◆ **Your objective**
Exactly the lines starting at the line containing "Open Chrome extensions puzzle icon" and ending at the line containing "Click login arrow icon for Already Registered" are to be written out from the listing below, both included.

^^^^^^^^

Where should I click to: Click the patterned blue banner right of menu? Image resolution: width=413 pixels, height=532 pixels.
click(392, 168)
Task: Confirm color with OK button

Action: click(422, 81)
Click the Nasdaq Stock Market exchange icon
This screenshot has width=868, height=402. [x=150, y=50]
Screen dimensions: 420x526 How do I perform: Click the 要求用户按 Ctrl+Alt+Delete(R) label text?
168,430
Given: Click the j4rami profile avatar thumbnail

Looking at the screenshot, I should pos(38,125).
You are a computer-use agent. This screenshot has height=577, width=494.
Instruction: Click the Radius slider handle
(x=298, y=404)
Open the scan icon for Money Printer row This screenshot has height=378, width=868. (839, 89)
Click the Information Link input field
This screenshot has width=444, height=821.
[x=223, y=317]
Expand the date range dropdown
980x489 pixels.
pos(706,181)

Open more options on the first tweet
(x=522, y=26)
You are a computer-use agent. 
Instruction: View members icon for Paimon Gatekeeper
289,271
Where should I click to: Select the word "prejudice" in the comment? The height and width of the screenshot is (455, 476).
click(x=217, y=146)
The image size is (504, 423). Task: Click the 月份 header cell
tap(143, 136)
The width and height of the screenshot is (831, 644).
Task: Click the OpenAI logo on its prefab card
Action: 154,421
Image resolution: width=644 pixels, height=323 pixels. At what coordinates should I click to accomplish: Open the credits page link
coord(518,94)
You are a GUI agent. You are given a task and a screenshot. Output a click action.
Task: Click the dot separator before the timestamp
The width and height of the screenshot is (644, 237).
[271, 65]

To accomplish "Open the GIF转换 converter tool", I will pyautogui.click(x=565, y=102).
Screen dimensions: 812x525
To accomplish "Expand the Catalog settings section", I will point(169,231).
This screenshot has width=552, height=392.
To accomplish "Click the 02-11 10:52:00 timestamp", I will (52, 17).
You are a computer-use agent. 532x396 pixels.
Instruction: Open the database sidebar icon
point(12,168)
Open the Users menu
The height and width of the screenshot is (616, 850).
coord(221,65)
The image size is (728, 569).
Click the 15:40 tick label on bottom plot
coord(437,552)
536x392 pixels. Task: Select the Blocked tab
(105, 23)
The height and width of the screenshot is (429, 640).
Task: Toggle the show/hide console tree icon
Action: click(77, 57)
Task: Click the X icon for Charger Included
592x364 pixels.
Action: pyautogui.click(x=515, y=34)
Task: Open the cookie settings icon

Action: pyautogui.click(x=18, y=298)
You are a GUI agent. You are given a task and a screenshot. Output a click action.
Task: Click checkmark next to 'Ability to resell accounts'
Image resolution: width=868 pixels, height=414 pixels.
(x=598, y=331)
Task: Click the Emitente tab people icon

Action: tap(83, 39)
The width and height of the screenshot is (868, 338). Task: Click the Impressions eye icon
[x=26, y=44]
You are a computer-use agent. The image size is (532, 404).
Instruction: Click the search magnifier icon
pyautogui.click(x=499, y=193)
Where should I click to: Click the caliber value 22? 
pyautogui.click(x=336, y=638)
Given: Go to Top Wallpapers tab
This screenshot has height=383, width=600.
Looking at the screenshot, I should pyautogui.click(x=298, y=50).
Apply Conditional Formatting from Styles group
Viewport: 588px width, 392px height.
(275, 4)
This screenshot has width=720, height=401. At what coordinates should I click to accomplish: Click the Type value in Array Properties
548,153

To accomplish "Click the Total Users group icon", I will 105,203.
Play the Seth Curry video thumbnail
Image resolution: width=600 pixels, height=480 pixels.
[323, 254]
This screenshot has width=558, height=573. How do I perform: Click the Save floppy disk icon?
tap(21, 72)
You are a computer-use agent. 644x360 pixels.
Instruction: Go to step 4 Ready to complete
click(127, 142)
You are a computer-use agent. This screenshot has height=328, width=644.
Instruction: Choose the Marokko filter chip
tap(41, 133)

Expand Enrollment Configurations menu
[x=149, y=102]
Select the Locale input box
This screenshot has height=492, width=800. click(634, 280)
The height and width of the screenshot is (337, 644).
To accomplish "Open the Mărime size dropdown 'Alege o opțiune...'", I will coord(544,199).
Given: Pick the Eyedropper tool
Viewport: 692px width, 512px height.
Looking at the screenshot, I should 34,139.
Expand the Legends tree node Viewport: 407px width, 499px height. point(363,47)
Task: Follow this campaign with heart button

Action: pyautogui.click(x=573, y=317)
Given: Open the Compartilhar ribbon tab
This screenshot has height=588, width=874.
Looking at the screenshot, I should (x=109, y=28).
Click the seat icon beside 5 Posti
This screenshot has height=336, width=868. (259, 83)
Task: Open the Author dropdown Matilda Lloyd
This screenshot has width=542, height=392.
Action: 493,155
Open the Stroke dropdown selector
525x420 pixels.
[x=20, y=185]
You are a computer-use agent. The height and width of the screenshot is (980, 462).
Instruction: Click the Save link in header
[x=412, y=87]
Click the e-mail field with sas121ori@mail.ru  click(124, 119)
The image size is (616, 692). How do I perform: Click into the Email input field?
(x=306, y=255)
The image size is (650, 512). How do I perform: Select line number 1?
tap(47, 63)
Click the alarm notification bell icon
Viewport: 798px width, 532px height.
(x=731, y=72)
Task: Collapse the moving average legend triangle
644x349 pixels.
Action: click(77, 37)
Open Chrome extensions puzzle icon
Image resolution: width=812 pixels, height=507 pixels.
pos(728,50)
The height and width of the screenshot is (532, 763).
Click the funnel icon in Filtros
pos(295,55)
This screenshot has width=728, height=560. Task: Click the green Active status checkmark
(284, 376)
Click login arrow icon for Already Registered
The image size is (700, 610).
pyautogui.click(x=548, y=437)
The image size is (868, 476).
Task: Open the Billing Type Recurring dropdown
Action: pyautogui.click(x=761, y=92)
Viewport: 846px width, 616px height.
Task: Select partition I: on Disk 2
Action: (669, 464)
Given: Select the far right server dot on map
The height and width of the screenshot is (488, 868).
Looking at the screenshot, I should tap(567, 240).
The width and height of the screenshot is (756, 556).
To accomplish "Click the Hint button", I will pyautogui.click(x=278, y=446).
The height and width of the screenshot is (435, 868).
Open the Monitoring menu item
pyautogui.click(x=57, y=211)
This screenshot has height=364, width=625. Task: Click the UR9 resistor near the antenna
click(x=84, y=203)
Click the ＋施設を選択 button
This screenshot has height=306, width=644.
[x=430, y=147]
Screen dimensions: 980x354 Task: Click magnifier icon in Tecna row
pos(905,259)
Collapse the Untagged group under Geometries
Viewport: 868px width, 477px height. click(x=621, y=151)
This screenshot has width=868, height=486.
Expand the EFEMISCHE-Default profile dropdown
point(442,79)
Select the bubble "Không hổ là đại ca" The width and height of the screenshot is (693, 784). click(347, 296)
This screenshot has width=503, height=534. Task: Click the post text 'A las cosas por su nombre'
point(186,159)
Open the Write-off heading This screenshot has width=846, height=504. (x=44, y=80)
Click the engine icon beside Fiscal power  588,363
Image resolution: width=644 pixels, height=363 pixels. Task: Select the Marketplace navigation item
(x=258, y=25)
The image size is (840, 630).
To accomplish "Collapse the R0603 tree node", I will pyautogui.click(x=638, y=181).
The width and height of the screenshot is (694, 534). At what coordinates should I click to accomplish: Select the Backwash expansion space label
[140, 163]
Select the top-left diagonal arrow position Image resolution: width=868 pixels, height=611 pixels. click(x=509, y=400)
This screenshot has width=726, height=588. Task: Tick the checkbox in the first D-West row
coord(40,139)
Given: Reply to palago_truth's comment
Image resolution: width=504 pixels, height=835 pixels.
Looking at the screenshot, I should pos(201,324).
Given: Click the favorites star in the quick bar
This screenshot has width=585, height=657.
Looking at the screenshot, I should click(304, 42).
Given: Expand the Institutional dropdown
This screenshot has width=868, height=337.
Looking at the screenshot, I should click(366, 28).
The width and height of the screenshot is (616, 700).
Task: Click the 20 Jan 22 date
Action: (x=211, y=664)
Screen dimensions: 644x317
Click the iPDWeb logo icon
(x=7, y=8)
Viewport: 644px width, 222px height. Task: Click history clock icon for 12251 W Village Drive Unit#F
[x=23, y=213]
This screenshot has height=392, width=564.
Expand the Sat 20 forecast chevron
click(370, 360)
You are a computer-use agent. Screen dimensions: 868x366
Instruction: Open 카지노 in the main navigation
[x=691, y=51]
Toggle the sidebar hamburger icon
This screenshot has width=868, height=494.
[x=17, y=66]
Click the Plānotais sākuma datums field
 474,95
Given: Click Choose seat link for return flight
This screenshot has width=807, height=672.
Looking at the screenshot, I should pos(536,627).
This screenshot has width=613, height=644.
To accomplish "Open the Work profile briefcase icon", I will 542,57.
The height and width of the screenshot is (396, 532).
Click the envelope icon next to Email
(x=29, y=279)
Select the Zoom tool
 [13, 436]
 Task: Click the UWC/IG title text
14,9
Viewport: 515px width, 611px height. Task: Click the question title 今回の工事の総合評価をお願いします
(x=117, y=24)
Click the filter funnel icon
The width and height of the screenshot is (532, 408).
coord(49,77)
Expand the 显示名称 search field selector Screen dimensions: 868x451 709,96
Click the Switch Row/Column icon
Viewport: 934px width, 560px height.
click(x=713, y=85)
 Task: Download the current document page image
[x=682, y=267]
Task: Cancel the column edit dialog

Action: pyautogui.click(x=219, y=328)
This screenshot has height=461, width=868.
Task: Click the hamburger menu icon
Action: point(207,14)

^^^^^^^^

◆ **Output below**
Open Chrome extensions puzzle icon
Image resolution: width=812 pixels, height=507 pixels.
pos(728,50)
The height and width of the screenshot is (532, 763).
Click the funnel icon in Filtros
pos(295,55)
This screenshot has width=728, height=560. Task: Click the green Active status checkmark
(284, 376)
Click login arrow icon for Already Registered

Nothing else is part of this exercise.